Dans ce domaine, l’album d’Eddy est parfaitement conforme à
ce qui se pratiquait alors. Dans ce climat tour à tour feutré ou pêchue, Eddy
est comme un poisson dans l’eau. Il est dans son élément. Il
« croone » grave.
Inutile donc de s’étendre sur la qualité musicale évidente
et irréprochable de l’album (il a été enregistré à Los Angeles avec de grosses
pointures américaines et réalisé par l’inamovible et talentueux complice de
toujours Pierre Papadiamandis) pour ne s’attarder que sur les chansons.
Photo : Eric Feferberg/AFP |
Claude Moine a encore frappé juste. Big band ne contient que de bons textes, originaux, variés,
nostalgiques, drôles… Je trouve même que sa plume s’est encore affinée. Et Eddy
Mitchell a aujourd’hui suffisamment de métier et de distance pour les
interpréter en leur donnant toute leur saveur.

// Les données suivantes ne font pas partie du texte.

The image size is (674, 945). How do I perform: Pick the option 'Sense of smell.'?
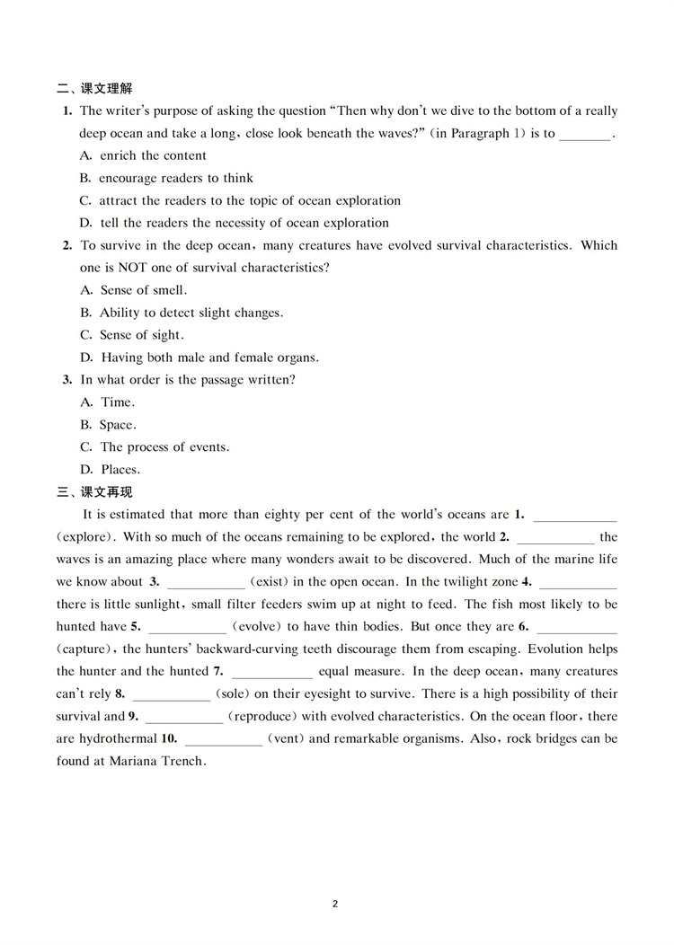tap(134, 290)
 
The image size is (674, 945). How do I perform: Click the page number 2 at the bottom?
tap(335, 903)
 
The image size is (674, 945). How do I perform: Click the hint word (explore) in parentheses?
tap(84, 537)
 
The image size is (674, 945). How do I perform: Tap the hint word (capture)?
tap(85, 649)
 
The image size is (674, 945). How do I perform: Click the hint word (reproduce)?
tap(264, 717)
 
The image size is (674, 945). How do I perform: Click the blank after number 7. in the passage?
tap(272, 672)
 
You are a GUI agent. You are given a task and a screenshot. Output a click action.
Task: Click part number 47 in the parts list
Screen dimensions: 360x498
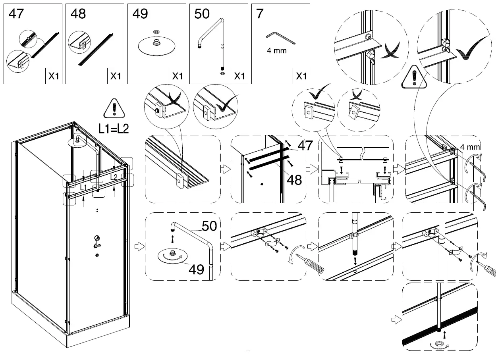16,14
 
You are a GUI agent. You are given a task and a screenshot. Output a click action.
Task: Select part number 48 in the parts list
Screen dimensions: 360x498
78,14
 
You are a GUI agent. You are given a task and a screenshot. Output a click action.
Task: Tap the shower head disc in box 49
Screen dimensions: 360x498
156,46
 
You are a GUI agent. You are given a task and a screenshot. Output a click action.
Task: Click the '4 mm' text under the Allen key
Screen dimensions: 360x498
277,51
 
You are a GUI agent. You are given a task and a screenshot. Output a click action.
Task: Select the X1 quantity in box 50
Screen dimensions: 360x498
239,76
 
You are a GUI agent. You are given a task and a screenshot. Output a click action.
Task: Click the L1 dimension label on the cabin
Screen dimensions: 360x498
83,187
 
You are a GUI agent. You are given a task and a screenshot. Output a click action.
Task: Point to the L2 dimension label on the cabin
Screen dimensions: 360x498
114,177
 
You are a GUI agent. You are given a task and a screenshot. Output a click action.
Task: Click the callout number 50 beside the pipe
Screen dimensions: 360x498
209,226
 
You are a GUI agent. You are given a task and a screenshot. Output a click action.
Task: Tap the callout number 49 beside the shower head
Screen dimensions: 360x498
196,270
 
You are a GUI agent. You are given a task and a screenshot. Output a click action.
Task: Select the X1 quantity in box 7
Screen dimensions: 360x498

L’album ouvre sur un titre qui prend hélas actuellement un
sens encore plus fort : « Il faut vivre vite car la mort vient
tôt ». On sent que cette exhortation est sincère. Quel que soit son
origine, sa fonction, son métier, son sexe, ses hobbys ou ses vices, il faut
profiter de la vie. Eddy y pratique un name dropping de bon aloi. Enfin, il
termine chaque couplet en faisant allusion à My Way dont, ne l’oublions pas, la première phrase est « And
now, the end is near »…
Après cette injonction quasi philosophique, plusieurs thèmes
sont abordés.
1/ Il y a la nostalgie.
Sur une ambiance langoureuse de piano bar, Tu
ressembles à hier ressemble à la longue plainte teintée d’ironie d’un
amoureux déçu par le Paris d’aujourd’hui… Dans Un rêve américain, que
l’on sent très autobiographique, il projette une passerelle entre Paris et L.A.

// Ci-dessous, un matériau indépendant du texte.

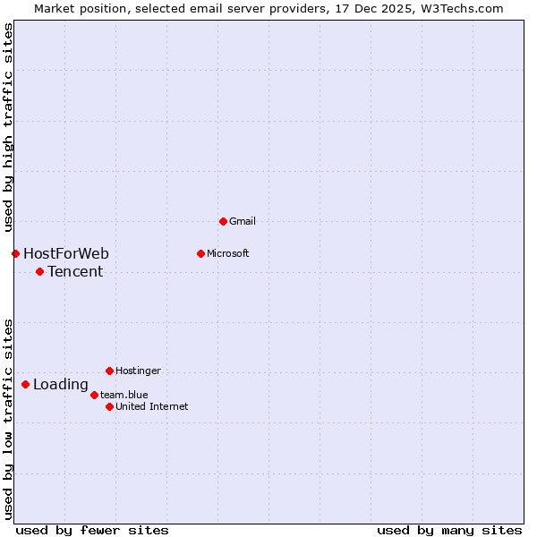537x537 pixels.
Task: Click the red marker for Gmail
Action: pyautogui.click(x=223, y=221)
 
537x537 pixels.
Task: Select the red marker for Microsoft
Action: pyautogui.click(x=200, y=253)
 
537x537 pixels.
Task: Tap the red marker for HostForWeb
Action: pyautogui.click(x=15, y=253)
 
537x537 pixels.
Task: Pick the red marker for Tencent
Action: pyautogui.click(x=39, y=271)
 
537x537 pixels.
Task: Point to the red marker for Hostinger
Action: pyautogui.click(x=109, y=371)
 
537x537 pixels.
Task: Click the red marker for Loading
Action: pyautogui.click(x=25, y=385)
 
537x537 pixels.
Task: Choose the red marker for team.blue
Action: pyautogui.click(x=94, y=395)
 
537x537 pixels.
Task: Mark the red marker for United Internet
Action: pyautogui.click(x=109, y=406)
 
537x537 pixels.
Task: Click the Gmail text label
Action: pyautogui.click(x=243, y=221)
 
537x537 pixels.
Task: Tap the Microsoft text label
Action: pyautogui.click(x=227, y=253)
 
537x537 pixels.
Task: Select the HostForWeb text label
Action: pyautogui.click(x=66, y=253)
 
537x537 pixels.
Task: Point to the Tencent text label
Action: pyautogui.click(x=75, y=271)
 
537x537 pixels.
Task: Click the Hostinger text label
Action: pyautogui.click(x=138, y=371)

ou San Francisco. Mais ses projets de départ restent velléitaires. Il décrit
très finement le contraste entre la petite parisienne vie étriquée et les
grands espaces américains idéalisés…
2/ Il y a l’amour.
Dans Un cocktail explosif, il se la joue
gros matou malicieux qui propose sa potion magique pour provoquer un agréable
abandon amoureux… Cette attitude, il la développe dans Si j’étais vous, petit
coup de drague sympa. Le matou se métamorphose en nounours protecteur, passeur
de baume sur les blessures de cœur. Il se hausse certes un peu du col, mais la
proposition semble néanmoins fiable… Quant à Avec des mots d’amour,
elle lui permet de mettre en avant une fragilité bonhomme due à la solitude. Sa
tentative de rapprochement avec l’absente est teintée d’une résignation fataliste.
Chanson lucide sur l’érosion du temps.
3/ Il y a la société.
Dans Combien je vous dois, il s’amuse des
phénomènes de mode (yoga, méditation, défense de l’environnement, pollution). Ou
l’art de se soigner soi pour sauver l’humanité. Tout cela pour finir en
consultation chez le psy… Il enfonce le clou avec Je n’ai pas d’amis. Il y
avoue ne pas avoir succombé au diktat des réseaux sociaux. Chanson en forme d’autoportrait
dans laquelle il assume avec honnêteté son passéisme… Comme son titre l’indique,
Journaliste
et critique est un pamphlet acide adressé à ces frustrés qui pratiquent
une certaine forme de journalisme de bas étage et qui s’arrogent le pouvoir d’avoir
droit de vie et de mort sur une œuvre artistique.
4/ Et il y a l’Histoire.
Quelque chose a changé est une magnifique chanson hommage à la
parole de Martin Luther King et aux retombées de son message de paix et de
tolérance. Chanson humaniste, quasi militante, traitée un peu façon gospel.